物凄い爆発が起きサイクロプスが膝を付く。



そして私は逆さまになり魔力場を蹴り勢い良く落下する。



「メテオインパクト」



落下の勢いと切りつける力で思いっきりサイクロプスの頭部に剣を叩き付けた。



すると物凄い衝撃波が発生して半径50m位の地面が弾け飛びクレーターが出来ていた。



「決まった」



「流石エリン氏、カッコ良さにも拘る所が素晴らしい」



「ま、最後のは自傷ダメージも半端無いけどね。カッコ良さには変えられない。外したら落下ダメージで死ぬけど」



「外したら恥ずかしい所の騒ぎじゃないですな」



そうやって遊びながら狩りをしていたらレベル120になって転生可能になった。



「ゼンさん、転生出来る様になったから一旦拠点に戻るね」



「了解です。ではまたレイド戦で」



「後でねー」



そのまま拠点に着きベットに横になる。前から天使になりたかったから天使が出てれば天使に。良い転生先が無ければNPCのクエストでもして天使が出るまで粘ろう。

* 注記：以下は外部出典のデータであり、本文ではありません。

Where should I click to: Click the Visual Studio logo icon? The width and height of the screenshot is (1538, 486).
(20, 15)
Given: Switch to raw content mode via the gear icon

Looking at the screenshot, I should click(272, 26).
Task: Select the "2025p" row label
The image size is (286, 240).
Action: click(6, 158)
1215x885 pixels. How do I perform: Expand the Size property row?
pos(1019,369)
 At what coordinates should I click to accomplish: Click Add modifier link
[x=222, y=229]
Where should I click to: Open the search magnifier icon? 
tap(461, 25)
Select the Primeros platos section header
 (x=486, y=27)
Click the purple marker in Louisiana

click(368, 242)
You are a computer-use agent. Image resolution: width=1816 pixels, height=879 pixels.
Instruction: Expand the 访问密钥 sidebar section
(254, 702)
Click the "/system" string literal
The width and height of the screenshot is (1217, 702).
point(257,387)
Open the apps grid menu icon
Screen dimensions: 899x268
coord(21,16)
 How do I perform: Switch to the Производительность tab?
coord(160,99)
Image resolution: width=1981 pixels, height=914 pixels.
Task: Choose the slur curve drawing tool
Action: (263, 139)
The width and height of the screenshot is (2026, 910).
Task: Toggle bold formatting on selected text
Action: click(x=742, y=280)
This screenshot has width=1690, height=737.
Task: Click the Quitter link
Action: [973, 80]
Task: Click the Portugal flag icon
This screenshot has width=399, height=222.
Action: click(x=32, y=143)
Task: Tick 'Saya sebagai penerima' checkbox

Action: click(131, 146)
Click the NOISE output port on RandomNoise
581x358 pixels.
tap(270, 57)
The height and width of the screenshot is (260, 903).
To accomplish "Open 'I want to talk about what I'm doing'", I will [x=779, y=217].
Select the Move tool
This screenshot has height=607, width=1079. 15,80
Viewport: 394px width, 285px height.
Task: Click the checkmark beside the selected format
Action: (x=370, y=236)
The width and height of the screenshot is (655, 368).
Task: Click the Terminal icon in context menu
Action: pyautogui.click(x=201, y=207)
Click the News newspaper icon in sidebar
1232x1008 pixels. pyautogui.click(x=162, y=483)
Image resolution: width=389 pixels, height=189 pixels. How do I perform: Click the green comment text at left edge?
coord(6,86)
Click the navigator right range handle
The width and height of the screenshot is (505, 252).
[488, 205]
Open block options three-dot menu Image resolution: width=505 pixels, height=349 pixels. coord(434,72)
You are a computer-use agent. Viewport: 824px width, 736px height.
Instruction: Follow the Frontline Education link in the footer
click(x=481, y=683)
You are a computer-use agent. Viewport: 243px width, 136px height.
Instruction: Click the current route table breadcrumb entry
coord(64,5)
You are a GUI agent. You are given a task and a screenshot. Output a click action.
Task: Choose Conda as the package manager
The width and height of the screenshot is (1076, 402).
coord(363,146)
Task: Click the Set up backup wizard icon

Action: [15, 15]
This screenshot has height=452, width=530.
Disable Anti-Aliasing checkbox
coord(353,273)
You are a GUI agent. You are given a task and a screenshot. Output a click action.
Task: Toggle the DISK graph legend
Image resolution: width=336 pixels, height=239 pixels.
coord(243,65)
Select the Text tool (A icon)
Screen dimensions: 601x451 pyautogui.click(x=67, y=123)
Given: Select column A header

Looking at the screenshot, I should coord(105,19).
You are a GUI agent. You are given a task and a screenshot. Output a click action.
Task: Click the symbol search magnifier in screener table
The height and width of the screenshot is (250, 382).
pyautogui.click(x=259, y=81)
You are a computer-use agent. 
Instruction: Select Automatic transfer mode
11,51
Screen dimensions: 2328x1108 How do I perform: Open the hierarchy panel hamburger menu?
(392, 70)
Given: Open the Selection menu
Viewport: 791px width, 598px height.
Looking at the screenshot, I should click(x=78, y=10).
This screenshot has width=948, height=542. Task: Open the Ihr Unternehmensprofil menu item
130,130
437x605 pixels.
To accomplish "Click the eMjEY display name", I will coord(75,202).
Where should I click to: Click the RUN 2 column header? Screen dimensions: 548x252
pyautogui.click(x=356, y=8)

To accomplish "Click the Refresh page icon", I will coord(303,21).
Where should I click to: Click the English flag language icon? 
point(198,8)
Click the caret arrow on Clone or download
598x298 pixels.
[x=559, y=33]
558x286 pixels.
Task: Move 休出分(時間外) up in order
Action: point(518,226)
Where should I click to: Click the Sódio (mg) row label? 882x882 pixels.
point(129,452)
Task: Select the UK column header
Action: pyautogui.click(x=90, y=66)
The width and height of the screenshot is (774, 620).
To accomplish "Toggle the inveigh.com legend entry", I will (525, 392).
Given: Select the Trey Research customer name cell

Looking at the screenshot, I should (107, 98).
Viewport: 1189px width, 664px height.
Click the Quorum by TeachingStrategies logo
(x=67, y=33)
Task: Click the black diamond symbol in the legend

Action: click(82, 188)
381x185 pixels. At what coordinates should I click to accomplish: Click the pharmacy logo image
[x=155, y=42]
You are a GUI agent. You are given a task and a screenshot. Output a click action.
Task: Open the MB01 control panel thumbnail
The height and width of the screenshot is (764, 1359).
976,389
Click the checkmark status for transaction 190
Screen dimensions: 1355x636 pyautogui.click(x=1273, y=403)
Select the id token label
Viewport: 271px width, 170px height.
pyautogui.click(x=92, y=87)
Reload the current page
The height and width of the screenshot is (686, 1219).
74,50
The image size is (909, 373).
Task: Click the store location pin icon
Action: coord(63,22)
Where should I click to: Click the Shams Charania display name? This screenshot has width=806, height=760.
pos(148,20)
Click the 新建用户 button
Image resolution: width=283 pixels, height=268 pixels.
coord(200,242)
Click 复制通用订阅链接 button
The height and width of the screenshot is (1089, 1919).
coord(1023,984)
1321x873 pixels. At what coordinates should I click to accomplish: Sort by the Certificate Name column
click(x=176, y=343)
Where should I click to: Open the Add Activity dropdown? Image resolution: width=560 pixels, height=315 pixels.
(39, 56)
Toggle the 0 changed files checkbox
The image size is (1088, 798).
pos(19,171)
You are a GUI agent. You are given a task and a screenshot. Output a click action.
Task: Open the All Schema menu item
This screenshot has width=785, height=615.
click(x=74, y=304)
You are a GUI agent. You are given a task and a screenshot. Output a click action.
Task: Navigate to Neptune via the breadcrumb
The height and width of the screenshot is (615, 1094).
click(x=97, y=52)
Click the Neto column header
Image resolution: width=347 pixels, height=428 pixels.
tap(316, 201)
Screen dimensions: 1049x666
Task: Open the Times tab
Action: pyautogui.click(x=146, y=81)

転生システムを起動するとシステムメッセージが表示される。



【転生の承認を確認しました。転生システムを起動します。エリンのステータスを解析しています。輪廻システムからの開放を行っています。解析完了。輪廻システムからの開放を確認しました。エリンの肉体と精神を魂に変換して転送します】



「え?何?バグ?どうなってんの?」



すると急に意識が途切れた。



目を開けるとうっすらと女性の用なシルエットが見える。何か話しかけられてる気がするけど理解出来ない。それに上手く頭が働かない。



私はそのまま眠りに落ちた。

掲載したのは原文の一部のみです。